◆ TASK OBJECTIVE ◆
Wherever a line holds the word "computer", copy that line from the data.

◆ ENTRIES SUPPLIED ◆
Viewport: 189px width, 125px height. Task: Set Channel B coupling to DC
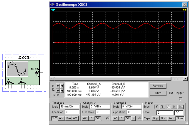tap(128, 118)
==
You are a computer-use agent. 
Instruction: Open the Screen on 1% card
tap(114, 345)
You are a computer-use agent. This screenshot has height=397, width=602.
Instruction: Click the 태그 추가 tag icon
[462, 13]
--
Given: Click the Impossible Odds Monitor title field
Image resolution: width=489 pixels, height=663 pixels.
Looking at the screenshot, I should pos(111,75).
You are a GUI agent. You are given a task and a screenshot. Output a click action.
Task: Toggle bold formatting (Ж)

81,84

◆ TASK OUTPUT ◆
You are a computer-use agent. 
You are a computer-use agent. This screenshot has height=397, width=602.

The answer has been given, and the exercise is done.